By definition, a quarter of the families in the US population are in each income quartile. The sum of the survey weights in each quartile, which estimates the number of US families with family head age 25 and older in that quartile, is approximately 30 million families (about one-quarter of the population). The aweight option changes the weights so they sum to the number of sampled families, not to the number of population families, in each quartile. Each of the first three quartiles has about 1,200 sampled families, but, since wealthy families are oversampled, the top income quartile contains about 2,300 families in the sample. So aweight multiplies each sampled family’s survey weight in the top quartile by about 2,300/(30 million), but it multiplies each sampled family’s survey weight in the other three quartiles by about 1,200/(30 million). After this multiplication, the sum of the aweights for families in the top income quartile is about 40 percent of the total aweights, not the 25 percent that it should be. The survey weight of a family can be interpreted as the number of families in the population represented by it; the aweights don’t really have any meaning in terms of the population. Because the aweights in the top quartile are larger than they should be, using the aweights to estimate the percentage of all loan amounts belonging to families in that quartile gives a number that is too large as well.

Everyone who analyzes data has made a mistake at one time or another. Sometimes proofreading the code will catch a mistake, but in this case, it would be easy for a proofreader to miss the one-letter difference in code (aweight instead of pweight ) that led to a 15-percentage-point difference in the estimate for the top income quartile.

But there are several things data analysts can do to prevent errors and check results.

  1. Check the calculations in a different statistical software package or in a spreadsheet. When I performed the calculations using PROC SURVEYMEANS of SAS® software with the SCF survey weights, I immediately obtained the correct estimates displayed in the left graph. I was able, after a few hours of work, to reproduce the incorrect statistics in the graph on the right in SAS® software, but I had to write special code and deliberately calculate an incorrect aweight variable to do so.

  2. Check that the weights used for the analysis sum to the size of the population you are studying. The SCF applies to a population of about 126 million families, so the weights for families in the sample should sum to approximately that amount.

  3. Try the code with a variable for which there are published estimates, such as median income, or the percentage of student loan debt held by young families making more than $60,000.

Interpreting the Statistics

What do these statistics about the percentage of student debt held by different income quartiles mean? There are some caveats to keep in mind when interpreting them.

I consider the SCF to be one of the highest quality sources of information available about the financial situation of American families. Still, the SCF data are from a survey, and depend on the accuracy of the numbers provided by survey participants. The SCF interviewers go to a lot of effort to get correct information from survey participants, but some answers may nevertheless be inaccurate. The survey also fails to obtain responses from some of the families asked to participate. The response rate is about 65 percent for the bulk of the data (it’s much lower for wealthy families), and the SCF adjusts the weights for nonresponse, but it is possible that the weight adjustments do not account for all the differences between families that agree to participate and those that do not. No data sets are perfect, however, and the SCF contains a wealth (sorry about the pun) of information about student debt — a purist who insists that every data set be perfect will end up making decisions without any data at all.

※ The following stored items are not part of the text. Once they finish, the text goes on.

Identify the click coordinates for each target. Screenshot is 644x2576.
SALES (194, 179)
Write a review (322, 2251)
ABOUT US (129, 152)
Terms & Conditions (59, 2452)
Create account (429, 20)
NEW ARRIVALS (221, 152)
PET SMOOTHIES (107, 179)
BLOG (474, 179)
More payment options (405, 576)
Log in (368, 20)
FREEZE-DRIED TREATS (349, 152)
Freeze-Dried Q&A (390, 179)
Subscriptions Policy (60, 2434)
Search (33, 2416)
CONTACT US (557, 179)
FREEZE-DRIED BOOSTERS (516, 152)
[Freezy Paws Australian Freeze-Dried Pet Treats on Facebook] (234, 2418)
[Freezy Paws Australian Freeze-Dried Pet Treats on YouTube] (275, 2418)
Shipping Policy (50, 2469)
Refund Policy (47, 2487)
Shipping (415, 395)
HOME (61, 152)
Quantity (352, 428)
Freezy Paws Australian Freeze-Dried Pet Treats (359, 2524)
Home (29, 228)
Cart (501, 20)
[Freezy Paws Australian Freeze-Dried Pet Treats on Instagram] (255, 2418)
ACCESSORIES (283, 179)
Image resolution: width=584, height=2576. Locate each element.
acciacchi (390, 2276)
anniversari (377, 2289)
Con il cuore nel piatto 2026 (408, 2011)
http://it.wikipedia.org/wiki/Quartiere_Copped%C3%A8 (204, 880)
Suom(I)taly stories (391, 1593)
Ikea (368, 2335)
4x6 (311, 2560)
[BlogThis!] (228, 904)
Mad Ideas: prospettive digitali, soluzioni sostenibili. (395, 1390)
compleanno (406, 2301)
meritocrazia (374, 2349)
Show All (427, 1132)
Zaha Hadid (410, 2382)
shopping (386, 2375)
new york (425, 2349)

The second consideration, somewhat technical, is that the distribution of outstanding student debt is highly skewed; about half of the outstanding loan amounts are less than $20,000 but some families have debt exceeding $200,000. The megadebt families are scattered across the income quartiles, and are not associated with large weights, so this skewness does not appear to have a large effect on the estimated percentages. But it affects the standard errors of estimates.

And standard errors, which measure the uncertainty about the estimate that arises from taking a sample instead of obtaining data from everyone in the population, are important for interpreting SCF statistics. Overall, the data set contains information on 6,248 families, but sample sizes can be small for subpopulations (for example, families headed by women age 40 to 45 who have a graduate or professional degree) and some estimates can have large standard errors. The statistics in the leftmost graph of Figure 2 indicate that, when we look at all families with heads age 25 or older, the families in the lowest quartile of income have a smaller share of outstanding student debt than those in the other three income quartiles. But the percentage of debt held by the top income quartile is not statistically significantly different from the percentage held by the second income quartile, and the percentage held by the second income quartile is not significantly different from the percentage held by the third.

Thirdly, the SCF data provide a snapshot at a particular moment in time. The survey tells about the amount of loans outstanding at the time of the survey and the amount that was borrowed for each of those loans; it has no information on loans that the family took out and paid off in the past. As a consequence, the heads of families with loans tend to be younger than the heads of families without loans. The current income quartiles also do not necessarily reflect the earning potential of the persons with loans. A recent medical school graduate may have low income now but potentially large income in a few years. Looking at student debt by income quartile does not tell the whole story, and it is important to obtain other views of the data and look at other data sources.

When survey data are collected and analyzed in accordance with the mathematical theory that justifies their accuracy, the statistics from a survey describe the population. But they describe only that moment in time. The snapshot provided by the SCF data does not forecast what would happen under various proposals to change college tuition or student debt systems, which could result in different college tuition structures, different student choices for whether and where to attend college, and different student borrowing patterns. As statisticians Morris Hansen and W. Edwards Deming pointed out in 1949, “a sample survey can at best only give a picture of the past, not of the future.”

Footnotes and References

Hansen, M. H. and Deming, W. E. (1949). On an important limitation to the use of data from samples. Bulletin of the International Statistical Institute, 32, 214-219.

*I restricted these to families in which the head had age 25 or higher. This is slightly different than the Urban Institute’s analysis, which restricted to families in which the average age of the adults was 25 or higher, but the statistics turn out to be almost the same. The SCF report says that the family (actually, the SCF economists use the term “Principal Economic Unit,” but you can think of PEUs as families) head is the male in a mixed-sex couple and the older person in a same-sex couple.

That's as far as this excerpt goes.